— Start RECORDS SHOWN —

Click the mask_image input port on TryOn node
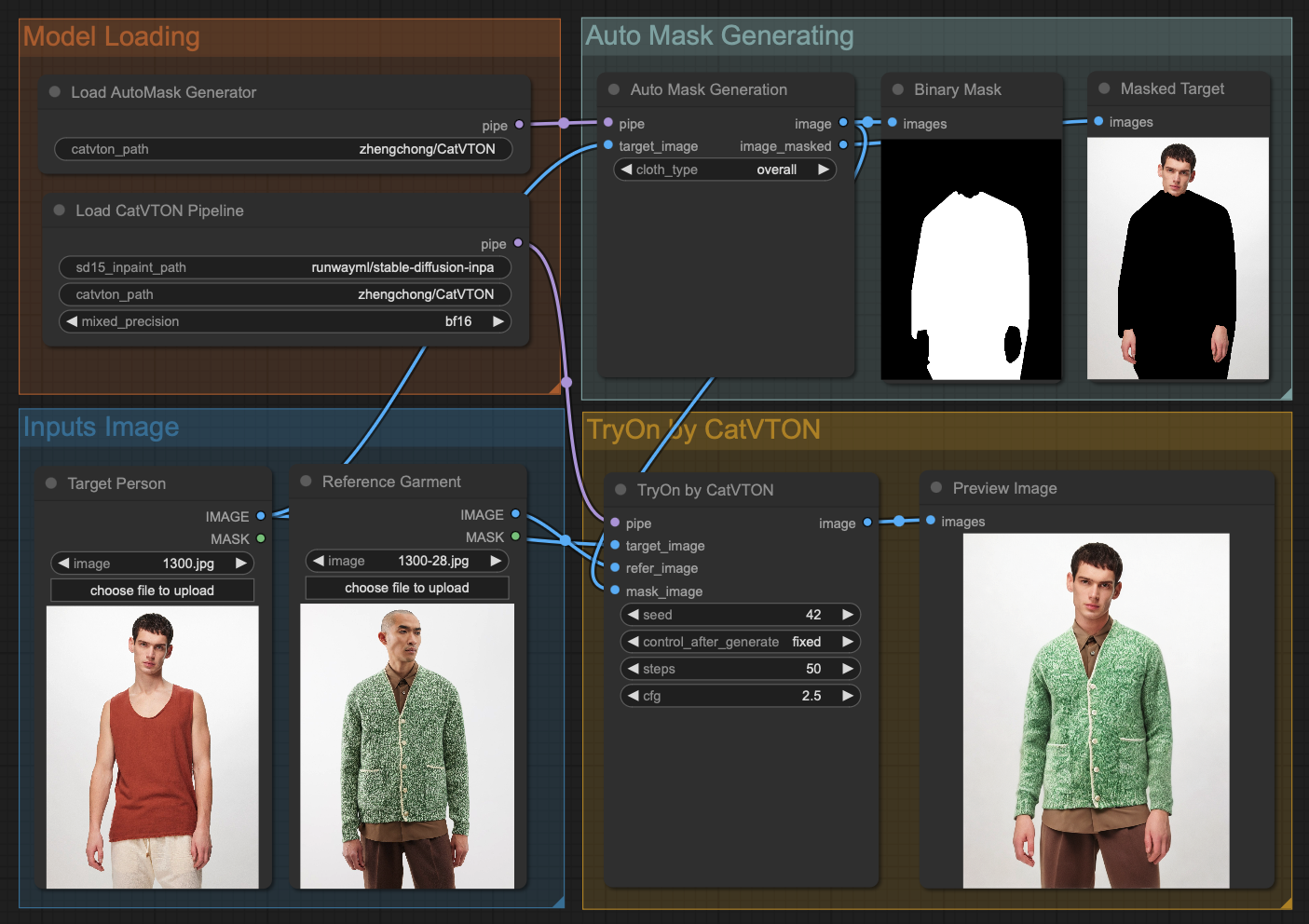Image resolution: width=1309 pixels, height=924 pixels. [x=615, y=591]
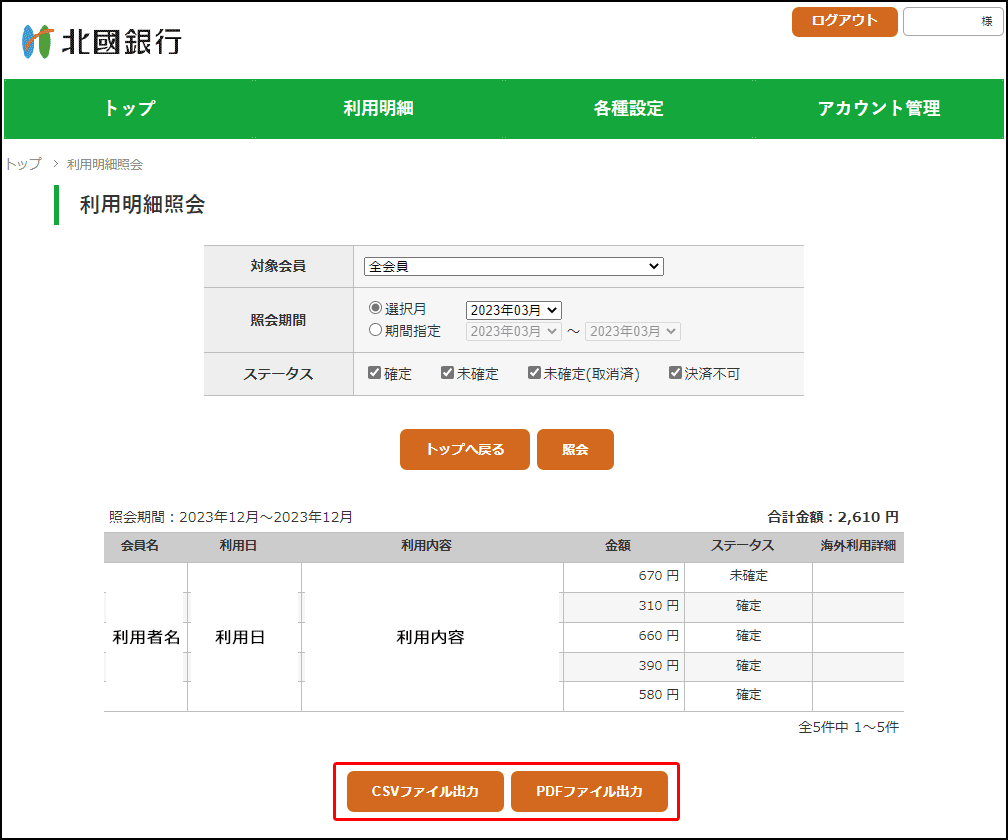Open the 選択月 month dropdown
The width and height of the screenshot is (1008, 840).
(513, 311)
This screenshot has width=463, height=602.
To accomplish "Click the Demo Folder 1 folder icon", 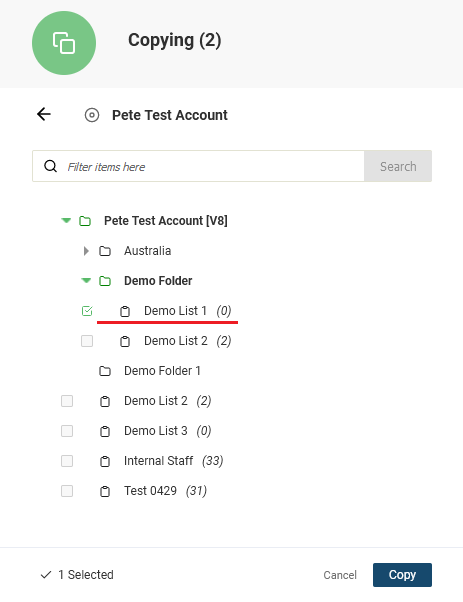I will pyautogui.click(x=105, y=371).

— End RECORDS SHOWN —

Locate each line in the data above that contains the word "screenshot" and copy those lines out in full.

The width and height of the screenshot is (1008, 840).
This screenshot has width=463, height=602.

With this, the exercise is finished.